** Opening MATERIALS PROVIDED block **
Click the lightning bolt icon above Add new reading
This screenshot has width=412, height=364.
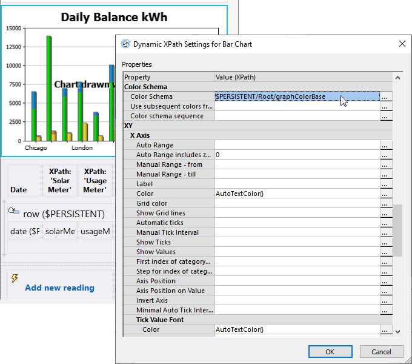click(15, 278)
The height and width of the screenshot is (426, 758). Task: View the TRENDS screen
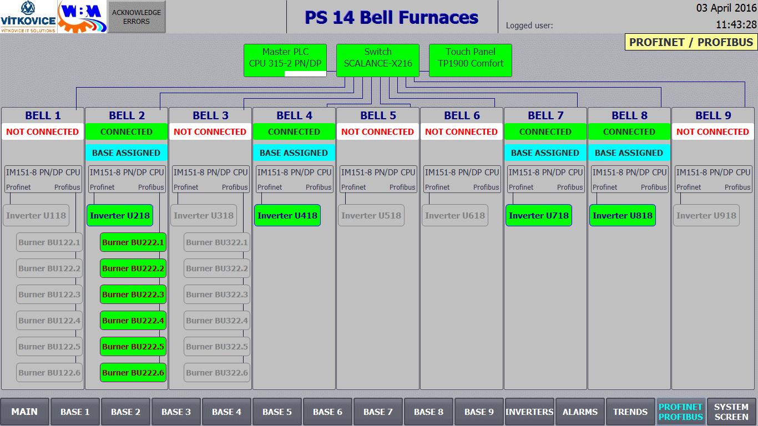coord(631,412)
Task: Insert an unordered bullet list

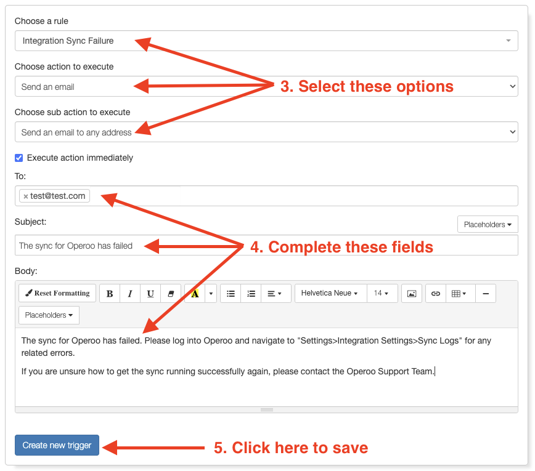Action: pos(231,294)
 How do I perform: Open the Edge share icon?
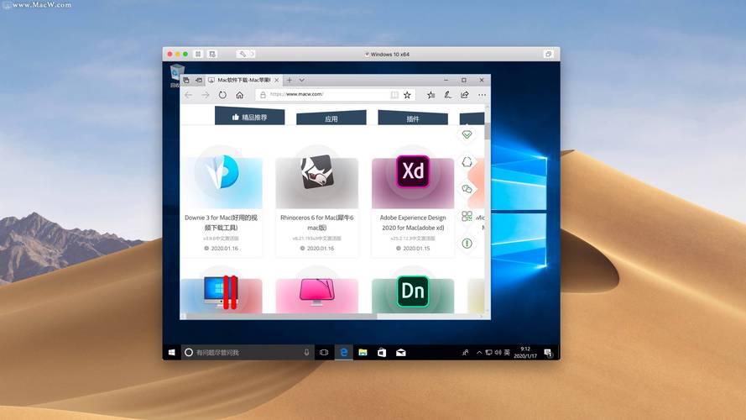[x=464, y=95]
** Closing MATERIALS PROVIDED block **
**BRIEF:**
Drop every picture, then write out the remaining entries above exactly as they appear.

**SOLUTION FOR THIS EXERCISE:**
Click the lightning bolt icon above Add new reading
This screenshot has width=412, height=364.
click(15, 278)
The height and width of the screenshot is (426, 758). Task: View the TRENDS screen
coord(631,412)
Task: Insert an unordered bullet list

Action: pos(231,294)
 How do I perform: Open the Edge share icon?
[x=464, y=95]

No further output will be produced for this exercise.